Get it wrong and a premier part of the state, and land left in trust to its people, could be forever altered. Rose’s response should be to withhold judgment pending more public hearings and answers to a host of questions. Should he ultimately recommend in favor of expanding the ski area, its fate will be up to the Executive Council and Gov. Maggie Hassan. If it comes to that, like her predecessor, governor John Lynch, Hassan should say, “No.”
The state leased the ski area and a portion of Mount Sunapee State Park to a private developer in 1998, and for the better part of a decade, it’s argued with the developer over the terms of that lease.

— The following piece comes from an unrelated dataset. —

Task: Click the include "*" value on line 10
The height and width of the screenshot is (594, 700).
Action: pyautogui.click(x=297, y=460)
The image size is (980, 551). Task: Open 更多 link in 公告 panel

Did the lease, originally held by Tim and Diane Mueller, operators of Vermont’s Okemo Mountain resort among others, cover an area that included the existing state ski area or, as the Muellers contend, extend to the park’s western boundary with the town of Goshen, where the Muellers’ company purchased some 600 acres of abutting private land? Did it give them a right to expand the ski area or merely the right to ask permission to expand?
The answer, to us, is clear. Nearly a decade ago, this paper’s editors met with the leaseholder and his team, scrutinized documents and maps, and debated their meaning. We were unanimous in our decision that their interpretation of the maps and lease history was self-serving and wrong. The state’s intent was always to retain a buffer of public land between the ski area and the park’s boundaries, and no right to expand was ever granted.

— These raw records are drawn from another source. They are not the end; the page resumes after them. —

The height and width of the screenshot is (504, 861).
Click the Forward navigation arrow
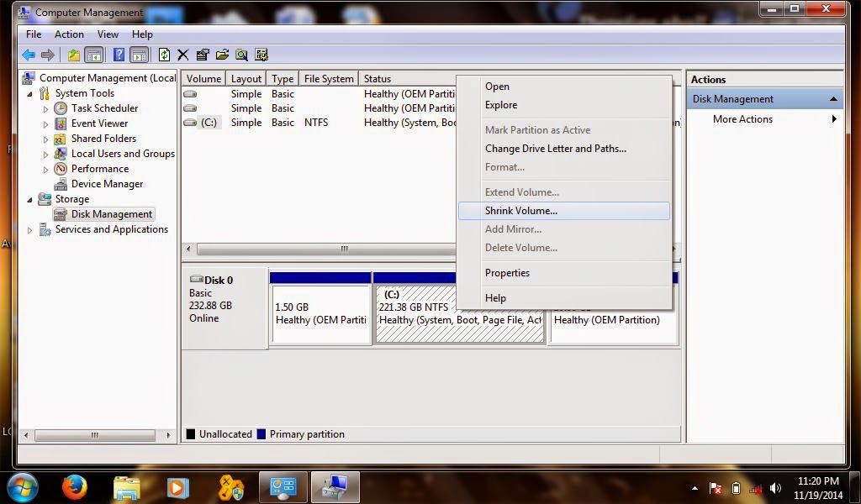pos(48,55)
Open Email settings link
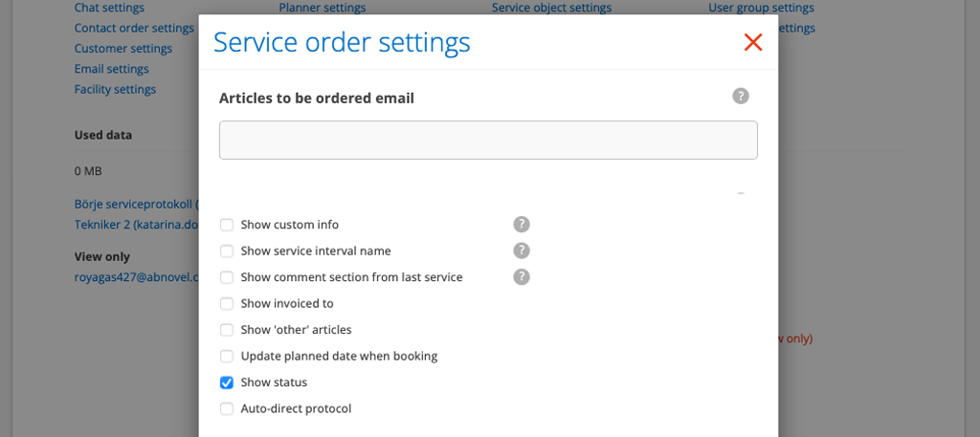 112,69
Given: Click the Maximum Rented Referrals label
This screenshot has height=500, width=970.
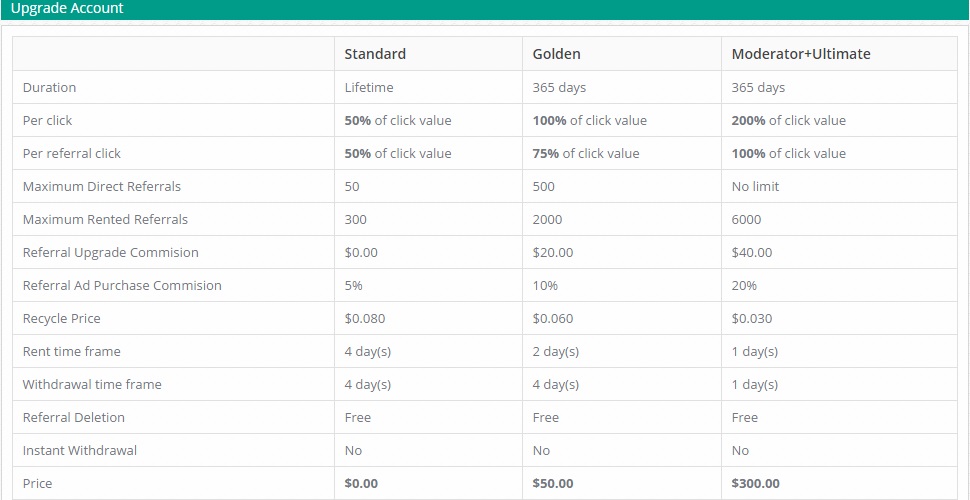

Unfortunately, in a decision that mystified us, Merrimack County Superior Court Judge Larry Smuckler disagreed. While he found that the state was not liable for some $12 million in damages the leaseholders claimed they suffered because they could not expand, he extended the bounds of the lease to allow a ski lift and trails to extend from private to public land. As a result, though Sunapee’s operators now say they no longer plan to build a condominium village on the private land, Smuckler’s decision paved the way for that to happen.
Smuckler was wrong, but the attorney general’s office opted not to risk having to pay the $12 million by appealing his ruling to the state Supreme Court. It was a fiscally sound decision, but one that could lead to further Disneyfication of what was wild and scenic public land in the heart of the state.

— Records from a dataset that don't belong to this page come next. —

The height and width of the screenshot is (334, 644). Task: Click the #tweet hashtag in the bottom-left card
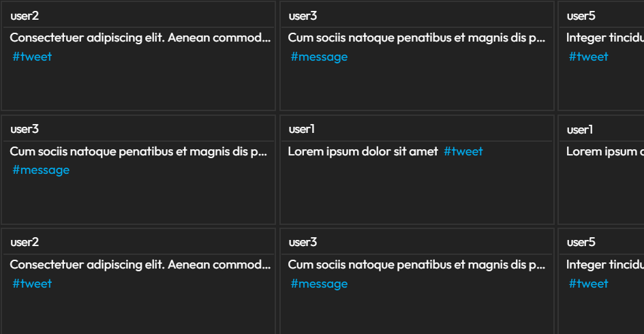tap(32, 284)
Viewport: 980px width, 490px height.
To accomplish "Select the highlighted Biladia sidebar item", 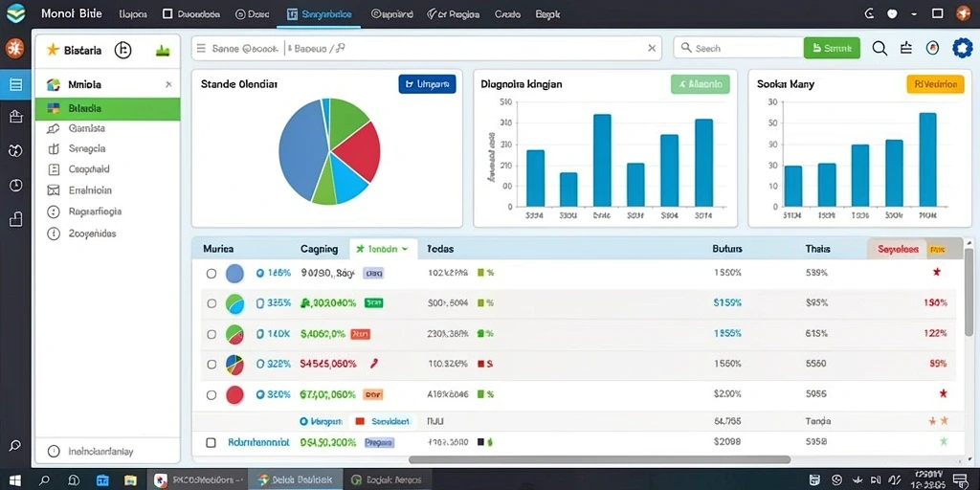I will [107, 109].
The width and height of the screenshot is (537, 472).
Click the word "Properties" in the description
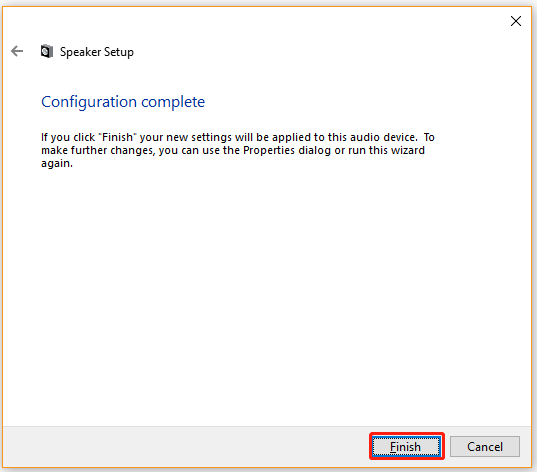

Today, the skiing and snowboarding are great for those who can afford it, but blaring rock music drowns out any bird that dares to sing. A publicly owned part of New Hampshire’s great outdoors is now home to a miniature golf course, zip lines, disc golf, Segway tours and other entertainments. Should a condominium village spring up, as we assume one eventually would, development will spread. While that would create jobs, they would be seasonal and offer low pay.
Anyone who wants to get a sense of what the Sunapee area could become should visit Ludlow, Vt., home to the Okemo ski area and soon to yet another “village” of summer homes and condominiums. Is that what New Hampshire wants for its state parks?